Information Start Marker

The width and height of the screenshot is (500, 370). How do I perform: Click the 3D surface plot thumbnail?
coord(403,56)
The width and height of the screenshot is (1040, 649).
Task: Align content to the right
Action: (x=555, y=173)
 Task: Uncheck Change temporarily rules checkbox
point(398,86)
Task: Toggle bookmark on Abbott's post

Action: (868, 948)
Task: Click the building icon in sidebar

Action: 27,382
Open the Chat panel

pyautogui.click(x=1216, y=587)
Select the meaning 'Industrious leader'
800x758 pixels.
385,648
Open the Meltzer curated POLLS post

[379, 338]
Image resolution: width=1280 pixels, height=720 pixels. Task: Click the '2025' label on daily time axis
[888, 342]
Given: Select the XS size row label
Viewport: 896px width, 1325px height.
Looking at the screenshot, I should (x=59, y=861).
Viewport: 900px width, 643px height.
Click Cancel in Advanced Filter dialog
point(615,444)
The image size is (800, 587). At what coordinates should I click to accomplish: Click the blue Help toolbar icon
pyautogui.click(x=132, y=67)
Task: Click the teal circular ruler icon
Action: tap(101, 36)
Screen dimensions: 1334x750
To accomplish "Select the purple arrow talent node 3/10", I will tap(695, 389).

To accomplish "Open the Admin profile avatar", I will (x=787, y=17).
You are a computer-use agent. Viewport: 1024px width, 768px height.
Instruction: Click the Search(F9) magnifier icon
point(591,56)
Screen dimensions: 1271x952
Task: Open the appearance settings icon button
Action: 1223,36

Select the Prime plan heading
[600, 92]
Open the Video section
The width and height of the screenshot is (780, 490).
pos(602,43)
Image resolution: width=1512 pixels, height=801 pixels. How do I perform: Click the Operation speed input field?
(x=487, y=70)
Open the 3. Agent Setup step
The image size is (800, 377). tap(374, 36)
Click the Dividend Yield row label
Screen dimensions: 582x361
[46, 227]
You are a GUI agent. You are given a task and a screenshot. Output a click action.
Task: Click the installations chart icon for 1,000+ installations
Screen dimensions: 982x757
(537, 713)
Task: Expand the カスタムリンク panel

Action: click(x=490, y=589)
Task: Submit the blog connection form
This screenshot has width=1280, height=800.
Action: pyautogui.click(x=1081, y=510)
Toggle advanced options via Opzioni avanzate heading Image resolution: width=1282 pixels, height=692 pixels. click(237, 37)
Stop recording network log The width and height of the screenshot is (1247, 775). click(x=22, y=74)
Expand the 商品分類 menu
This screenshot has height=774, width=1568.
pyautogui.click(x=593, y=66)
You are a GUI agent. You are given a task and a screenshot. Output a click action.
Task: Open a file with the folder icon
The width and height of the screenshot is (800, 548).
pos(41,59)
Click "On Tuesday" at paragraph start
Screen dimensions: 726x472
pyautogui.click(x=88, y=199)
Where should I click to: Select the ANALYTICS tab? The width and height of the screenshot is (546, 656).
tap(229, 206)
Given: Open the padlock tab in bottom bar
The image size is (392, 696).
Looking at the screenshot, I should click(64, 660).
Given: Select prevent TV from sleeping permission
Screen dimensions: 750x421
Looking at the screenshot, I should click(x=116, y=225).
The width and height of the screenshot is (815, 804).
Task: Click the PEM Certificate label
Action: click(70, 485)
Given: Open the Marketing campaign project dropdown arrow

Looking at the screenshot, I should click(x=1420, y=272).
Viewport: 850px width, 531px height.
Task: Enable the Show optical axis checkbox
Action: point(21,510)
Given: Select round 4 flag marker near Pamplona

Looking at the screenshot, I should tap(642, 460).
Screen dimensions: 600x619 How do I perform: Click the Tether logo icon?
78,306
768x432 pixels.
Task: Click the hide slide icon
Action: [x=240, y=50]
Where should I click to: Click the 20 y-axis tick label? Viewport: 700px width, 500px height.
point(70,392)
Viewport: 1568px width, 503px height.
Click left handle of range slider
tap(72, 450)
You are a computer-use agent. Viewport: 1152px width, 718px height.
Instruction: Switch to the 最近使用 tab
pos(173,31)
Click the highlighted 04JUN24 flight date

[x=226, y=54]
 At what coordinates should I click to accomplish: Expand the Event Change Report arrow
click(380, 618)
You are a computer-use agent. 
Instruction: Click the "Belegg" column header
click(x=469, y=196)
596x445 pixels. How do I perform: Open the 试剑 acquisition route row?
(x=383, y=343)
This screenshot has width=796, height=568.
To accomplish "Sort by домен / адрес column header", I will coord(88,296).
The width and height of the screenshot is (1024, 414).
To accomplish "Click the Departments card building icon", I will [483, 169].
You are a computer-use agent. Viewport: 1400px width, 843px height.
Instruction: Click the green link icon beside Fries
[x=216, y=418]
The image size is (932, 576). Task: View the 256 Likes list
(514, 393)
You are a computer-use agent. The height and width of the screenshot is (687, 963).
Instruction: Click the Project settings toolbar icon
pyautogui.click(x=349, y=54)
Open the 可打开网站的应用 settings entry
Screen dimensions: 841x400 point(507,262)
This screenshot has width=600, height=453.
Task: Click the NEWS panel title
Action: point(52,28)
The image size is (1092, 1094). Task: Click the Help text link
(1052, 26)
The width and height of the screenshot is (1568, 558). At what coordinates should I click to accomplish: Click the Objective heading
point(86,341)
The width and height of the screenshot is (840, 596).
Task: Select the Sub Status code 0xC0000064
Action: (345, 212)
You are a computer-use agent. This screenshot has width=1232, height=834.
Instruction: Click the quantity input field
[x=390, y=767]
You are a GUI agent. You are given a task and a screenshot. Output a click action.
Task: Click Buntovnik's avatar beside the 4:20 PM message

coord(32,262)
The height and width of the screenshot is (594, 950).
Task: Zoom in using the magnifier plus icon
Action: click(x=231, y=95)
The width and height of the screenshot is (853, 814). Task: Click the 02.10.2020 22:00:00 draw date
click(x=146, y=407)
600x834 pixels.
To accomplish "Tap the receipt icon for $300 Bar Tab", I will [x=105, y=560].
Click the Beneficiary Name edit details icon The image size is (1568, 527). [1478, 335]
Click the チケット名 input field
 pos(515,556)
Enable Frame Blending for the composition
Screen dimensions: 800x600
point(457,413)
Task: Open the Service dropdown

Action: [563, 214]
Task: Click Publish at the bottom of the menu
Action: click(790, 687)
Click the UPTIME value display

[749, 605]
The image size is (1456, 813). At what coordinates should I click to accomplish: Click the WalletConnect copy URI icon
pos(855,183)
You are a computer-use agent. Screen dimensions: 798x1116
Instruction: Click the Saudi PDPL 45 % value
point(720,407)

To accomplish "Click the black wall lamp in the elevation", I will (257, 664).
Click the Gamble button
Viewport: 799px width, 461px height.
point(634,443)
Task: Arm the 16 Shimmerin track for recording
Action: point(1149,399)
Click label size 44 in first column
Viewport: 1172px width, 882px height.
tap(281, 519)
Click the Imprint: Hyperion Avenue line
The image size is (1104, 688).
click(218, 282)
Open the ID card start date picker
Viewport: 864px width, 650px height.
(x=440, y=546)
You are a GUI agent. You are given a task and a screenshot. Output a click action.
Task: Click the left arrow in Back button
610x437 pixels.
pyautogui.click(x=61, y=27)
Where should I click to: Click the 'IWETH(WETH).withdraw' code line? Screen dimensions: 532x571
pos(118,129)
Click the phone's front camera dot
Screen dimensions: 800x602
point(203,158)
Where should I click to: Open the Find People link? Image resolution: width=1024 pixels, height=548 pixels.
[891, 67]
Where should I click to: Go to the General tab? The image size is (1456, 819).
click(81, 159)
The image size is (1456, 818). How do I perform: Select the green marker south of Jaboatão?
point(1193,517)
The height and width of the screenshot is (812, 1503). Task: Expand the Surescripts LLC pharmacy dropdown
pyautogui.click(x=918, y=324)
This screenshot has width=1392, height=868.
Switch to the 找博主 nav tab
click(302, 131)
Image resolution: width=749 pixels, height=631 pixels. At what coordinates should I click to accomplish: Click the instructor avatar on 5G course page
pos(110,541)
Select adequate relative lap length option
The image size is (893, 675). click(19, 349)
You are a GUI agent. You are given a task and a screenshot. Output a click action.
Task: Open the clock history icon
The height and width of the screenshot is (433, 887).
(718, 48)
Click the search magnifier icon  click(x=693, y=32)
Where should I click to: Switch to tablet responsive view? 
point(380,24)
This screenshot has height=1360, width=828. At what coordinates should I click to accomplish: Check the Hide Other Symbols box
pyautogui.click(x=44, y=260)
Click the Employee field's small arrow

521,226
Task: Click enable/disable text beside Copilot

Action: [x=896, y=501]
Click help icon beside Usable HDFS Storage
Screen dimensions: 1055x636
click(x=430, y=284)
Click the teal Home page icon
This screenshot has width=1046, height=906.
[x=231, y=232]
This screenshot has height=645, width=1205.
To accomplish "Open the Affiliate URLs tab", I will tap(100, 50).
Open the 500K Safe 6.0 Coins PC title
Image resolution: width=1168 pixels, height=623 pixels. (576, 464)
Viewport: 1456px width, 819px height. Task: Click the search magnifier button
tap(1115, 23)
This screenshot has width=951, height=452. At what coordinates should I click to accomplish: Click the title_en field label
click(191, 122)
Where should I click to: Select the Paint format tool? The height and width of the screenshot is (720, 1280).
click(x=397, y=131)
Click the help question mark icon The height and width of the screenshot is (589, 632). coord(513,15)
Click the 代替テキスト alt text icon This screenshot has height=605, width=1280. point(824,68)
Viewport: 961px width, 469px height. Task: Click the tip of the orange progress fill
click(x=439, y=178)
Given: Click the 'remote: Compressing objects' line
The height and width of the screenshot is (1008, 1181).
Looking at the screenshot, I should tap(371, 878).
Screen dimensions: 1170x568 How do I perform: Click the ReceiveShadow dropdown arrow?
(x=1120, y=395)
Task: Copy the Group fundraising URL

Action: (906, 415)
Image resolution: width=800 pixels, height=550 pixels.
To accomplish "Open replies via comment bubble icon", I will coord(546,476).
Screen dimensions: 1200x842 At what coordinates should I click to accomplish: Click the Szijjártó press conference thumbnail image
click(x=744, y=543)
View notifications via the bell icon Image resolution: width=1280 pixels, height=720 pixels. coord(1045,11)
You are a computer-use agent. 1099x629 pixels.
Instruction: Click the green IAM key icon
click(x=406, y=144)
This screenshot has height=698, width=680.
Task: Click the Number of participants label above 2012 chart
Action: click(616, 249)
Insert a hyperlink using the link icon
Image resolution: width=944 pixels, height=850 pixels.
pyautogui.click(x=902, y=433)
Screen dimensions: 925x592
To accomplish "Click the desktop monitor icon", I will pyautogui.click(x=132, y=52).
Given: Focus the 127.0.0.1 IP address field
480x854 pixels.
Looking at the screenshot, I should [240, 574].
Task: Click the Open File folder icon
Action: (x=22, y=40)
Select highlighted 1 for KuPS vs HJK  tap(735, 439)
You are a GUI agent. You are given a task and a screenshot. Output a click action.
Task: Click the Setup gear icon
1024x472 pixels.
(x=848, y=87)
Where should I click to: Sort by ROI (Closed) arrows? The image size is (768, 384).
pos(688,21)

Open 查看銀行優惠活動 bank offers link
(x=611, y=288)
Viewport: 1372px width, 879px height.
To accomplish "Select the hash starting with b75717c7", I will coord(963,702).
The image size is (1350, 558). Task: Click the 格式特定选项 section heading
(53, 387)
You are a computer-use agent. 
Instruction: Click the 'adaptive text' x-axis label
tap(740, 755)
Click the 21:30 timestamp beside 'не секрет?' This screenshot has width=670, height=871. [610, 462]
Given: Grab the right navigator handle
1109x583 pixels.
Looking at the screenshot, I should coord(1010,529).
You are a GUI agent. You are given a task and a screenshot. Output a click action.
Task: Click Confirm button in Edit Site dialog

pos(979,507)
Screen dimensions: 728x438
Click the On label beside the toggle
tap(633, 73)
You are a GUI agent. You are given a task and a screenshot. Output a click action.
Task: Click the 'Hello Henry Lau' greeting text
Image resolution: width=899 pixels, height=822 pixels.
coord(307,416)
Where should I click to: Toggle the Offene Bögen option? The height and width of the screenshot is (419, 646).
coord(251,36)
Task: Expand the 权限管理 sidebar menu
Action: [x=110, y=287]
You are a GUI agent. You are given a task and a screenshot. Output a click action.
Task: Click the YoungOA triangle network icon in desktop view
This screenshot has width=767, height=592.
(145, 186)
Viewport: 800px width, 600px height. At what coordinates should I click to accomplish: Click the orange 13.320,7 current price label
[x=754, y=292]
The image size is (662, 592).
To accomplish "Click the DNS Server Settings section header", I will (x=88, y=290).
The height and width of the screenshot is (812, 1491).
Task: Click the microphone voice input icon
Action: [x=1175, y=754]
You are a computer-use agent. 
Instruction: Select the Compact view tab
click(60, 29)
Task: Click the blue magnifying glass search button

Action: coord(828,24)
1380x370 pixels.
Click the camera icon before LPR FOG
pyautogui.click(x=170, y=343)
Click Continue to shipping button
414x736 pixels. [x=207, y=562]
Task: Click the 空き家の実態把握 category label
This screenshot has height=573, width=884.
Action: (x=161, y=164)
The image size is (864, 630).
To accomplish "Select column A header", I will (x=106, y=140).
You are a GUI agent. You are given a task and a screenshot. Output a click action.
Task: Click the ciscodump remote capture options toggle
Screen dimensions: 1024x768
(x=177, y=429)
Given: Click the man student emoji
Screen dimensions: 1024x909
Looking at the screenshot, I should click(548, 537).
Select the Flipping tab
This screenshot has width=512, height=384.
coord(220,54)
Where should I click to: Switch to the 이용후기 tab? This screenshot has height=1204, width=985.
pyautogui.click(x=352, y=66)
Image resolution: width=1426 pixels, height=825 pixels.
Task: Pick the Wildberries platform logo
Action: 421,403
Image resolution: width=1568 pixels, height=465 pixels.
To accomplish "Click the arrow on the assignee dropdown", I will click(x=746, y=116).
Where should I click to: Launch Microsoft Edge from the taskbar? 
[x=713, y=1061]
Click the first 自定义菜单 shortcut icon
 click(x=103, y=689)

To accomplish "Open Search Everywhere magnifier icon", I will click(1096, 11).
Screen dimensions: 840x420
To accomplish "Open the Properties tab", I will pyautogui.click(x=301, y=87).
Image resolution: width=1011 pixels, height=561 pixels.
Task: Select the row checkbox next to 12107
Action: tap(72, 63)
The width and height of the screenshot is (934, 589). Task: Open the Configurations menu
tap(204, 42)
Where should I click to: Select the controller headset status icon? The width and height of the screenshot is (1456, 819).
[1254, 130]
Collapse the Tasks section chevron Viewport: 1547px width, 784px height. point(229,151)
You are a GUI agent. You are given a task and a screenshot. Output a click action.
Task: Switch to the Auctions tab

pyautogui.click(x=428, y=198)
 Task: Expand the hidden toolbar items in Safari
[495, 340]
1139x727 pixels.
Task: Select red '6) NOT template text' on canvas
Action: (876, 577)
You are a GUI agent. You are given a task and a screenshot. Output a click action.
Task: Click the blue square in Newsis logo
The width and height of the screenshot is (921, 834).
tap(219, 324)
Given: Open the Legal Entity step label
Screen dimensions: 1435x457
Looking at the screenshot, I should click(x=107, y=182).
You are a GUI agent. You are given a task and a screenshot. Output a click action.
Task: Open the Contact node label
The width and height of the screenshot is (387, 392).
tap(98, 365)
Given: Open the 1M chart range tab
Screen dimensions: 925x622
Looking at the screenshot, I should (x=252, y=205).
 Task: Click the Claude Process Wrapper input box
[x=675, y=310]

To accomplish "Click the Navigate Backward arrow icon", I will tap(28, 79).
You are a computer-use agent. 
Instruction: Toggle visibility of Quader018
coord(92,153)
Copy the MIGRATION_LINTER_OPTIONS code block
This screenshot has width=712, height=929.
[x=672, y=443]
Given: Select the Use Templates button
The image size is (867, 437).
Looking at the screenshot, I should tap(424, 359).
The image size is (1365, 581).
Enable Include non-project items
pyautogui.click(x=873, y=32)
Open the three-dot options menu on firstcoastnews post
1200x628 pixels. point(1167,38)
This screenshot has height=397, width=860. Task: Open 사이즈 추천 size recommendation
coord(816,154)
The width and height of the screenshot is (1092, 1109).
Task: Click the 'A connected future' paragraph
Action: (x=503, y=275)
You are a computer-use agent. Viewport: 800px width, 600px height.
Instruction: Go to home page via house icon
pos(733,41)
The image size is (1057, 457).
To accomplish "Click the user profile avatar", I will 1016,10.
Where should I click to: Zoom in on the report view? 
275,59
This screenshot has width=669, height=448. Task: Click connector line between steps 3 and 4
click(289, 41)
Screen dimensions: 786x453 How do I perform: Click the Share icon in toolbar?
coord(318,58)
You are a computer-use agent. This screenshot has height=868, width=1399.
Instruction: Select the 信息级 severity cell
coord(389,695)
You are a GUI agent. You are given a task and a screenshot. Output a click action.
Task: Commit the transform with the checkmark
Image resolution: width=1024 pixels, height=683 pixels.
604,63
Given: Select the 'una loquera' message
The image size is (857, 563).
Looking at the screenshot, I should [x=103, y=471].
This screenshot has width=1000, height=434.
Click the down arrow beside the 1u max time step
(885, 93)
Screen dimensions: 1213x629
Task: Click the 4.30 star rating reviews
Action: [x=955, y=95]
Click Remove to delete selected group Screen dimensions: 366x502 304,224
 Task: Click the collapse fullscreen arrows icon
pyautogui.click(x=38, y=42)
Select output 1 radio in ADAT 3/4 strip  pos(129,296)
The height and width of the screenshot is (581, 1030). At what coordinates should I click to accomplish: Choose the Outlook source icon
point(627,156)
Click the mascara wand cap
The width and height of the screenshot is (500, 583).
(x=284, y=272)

Information End Marker

- **Exercise details**
Locate the word "remote" in the records above, and return each line that has it.

- **Solved problem**
Given: Click the 'remote: Compressing objects' line
Task: Click the ciscodump remote capture options toggle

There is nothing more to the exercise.